Still looking in the mirror, he hesitated to ask again, afraid he might not like the answer. His body started to change back again. His hair lightened and his skin shifted to his previous appearance. Completely changed, he stared at his old self. He touched his teeth with his hand; they too had changed back. Two kids barged in with the principal in tow. His mother followed but instead of entering, she stood in the doorway. One of the children who had observed the transformation pointed at Kevin. “There he is. He turned into Walter. I saw him do it.”
The principal, seeing Kevin standing by the mirror, asked. “What is going on? You have all the children frightened.”
“It was just a game sir.” With his mind, he used his telepathy to soothe the principal’s thoughts. “Everything is fine. It was only a game.”
“Come upstairs.”
“I’ll be right up. I need to wash my face.”
The principal hesitated but then changed his mind and left the washroom.
His mother realized that this school would never take her son now. She retreated.
The two boys looked at him, confused and afraid. Not wanting to be alone with him, they left. Kevin watched them leave then stared at himself in the mirror. He was frustrated. “Who am I?” His voice was loud, filling with rage. He screamed. “What am I?” He looked at his reflection and frowned. It frowned back!

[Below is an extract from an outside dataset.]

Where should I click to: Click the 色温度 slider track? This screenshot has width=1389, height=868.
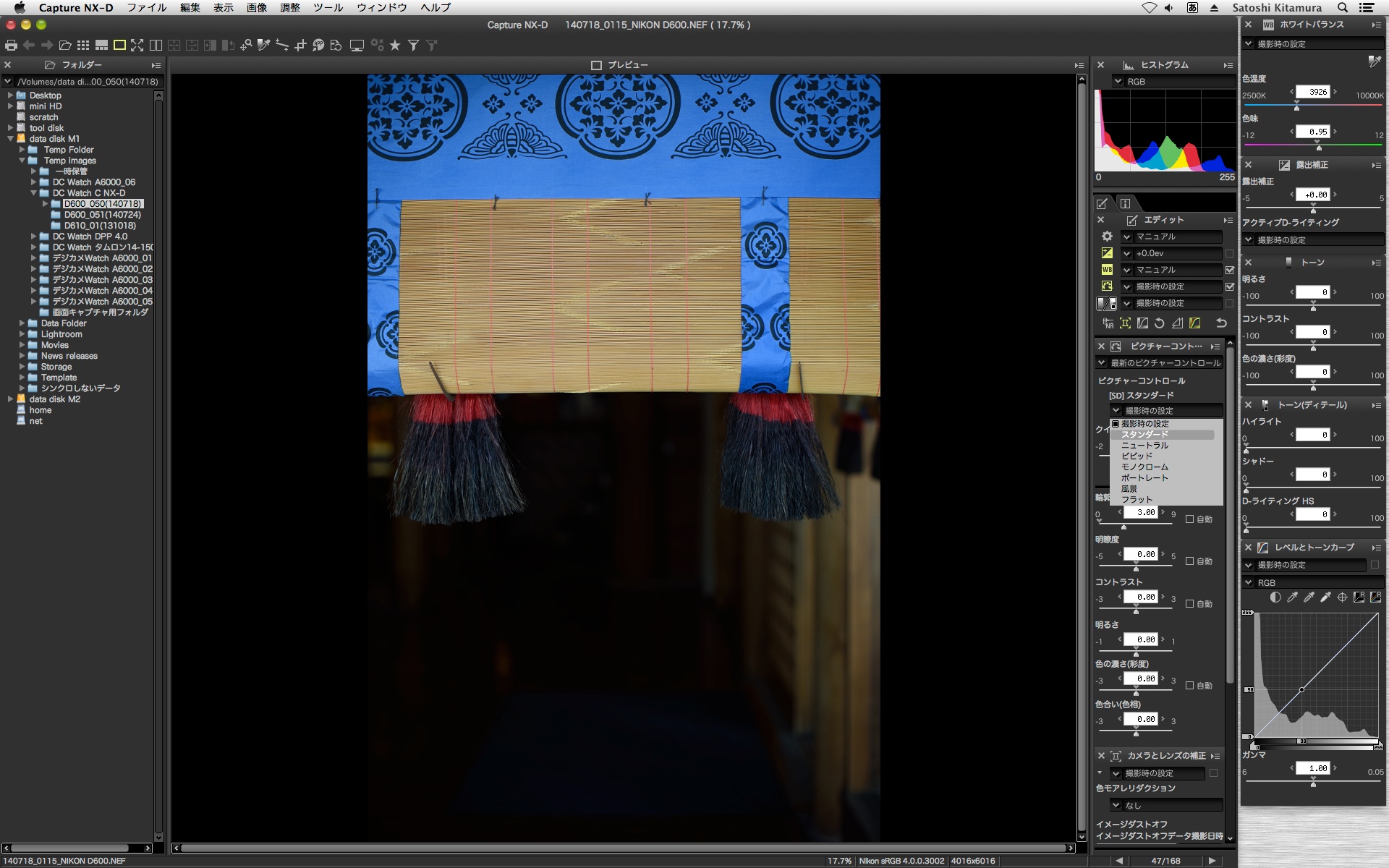point(1338,106)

Tears of anger slid down his face and he clenched his little fists. He focused on the reflection, concentrating on his eyes, deeper and deeper. The mirror shattered and fell to the tile floor, exploding into tiny pieces. The principal was in the upstairs hallway when he heard the glass break. Anthony Depaz was in front of the mother who was clutching the business card, studying the name and number on the back when they heard the young boy scream for the second time. “What am I?” With that, he turned and ran. The virtual arcade was nearby; he would hide there. He needed to be alone. He needed time to think.